Provide a character-exact reproduction of the lines from the line with "The height and" to the end of the entries.

Data provided
════

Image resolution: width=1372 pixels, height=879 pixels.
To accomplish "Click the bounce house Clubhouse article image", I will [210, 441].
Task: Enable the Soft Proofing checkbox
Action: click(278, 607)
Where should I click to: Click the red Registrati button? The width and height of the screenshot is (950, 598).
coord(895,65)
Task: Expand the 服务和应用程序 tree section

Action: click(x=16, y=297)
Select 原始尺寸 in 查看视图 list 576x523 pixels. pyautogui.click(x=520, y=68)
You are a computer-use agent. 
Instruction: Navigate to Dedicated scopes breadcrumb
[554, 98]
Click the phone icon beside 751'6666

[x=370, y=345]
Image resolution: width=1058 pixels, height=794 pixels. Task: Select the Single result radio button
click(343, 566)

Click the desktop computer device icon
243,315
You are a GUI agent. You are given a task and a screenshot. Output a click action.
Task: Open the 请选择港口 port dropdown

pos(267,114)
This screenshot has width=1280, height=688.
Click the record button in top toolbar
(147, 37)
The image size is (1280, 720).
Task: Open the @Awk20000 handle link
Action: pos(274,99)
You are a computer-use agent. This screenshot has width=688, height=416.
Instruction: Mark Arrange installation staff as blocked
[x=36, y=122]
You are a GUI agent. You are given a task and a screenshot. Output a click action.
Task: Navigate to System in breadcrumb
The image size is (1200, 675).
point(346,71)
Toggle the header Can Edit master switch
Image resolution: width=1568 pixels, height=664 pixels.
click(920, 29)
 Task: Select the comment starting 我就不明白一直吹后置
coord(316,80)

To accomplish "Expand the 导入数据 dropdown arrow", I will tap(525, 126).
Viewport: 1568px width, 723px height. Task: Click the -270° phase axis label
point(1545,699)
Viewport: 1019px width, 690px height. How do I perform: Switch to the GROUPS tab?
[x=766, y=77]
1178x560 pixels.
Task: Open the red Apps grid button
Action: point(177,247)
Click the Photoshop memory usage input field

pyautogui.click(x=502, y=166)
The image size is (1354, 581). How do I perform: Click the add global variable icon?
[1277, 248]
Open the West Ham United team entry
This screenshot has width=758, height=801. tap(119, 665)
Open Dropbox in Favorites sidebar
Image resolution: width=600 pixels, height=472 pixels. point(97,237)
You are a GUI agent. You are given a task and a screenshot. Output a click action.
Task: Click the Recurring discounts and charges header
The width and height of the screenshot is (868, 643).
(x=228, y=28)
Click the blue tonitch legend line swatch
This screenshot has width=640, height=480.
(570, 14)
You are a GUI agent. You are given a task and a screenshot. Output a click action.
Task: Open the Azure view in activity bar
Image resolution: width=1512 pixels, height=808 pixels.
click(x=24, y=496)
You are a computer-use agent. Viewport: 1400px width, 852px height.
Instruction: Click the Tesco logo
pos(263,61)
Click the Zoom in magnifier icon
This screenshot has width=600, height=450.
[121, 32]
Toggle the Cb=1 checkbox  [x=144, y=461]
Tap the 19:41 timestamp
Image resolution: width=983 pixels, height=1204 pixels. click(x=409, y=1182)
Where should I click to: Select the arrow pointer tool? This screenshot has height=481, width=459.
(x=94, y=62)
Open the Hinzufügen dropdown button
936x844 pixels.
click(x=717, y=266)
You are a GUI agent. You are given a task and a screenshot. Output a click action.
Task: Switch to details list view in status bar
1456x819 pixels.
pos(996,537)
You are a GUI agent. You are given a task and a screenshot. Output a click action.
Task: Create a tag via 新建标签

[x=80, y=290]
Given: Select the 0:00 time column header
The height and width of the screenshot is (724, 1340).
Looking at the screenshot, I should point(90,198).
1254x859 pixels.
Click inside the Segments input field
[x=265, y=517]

════

Response to the exercise
The height and width of the screenshot is (724, 1340).
Looking at the screenshot, I should point(90,198).
1254x859 pixels.
Click inside the Segments input field
[x=265, y=517]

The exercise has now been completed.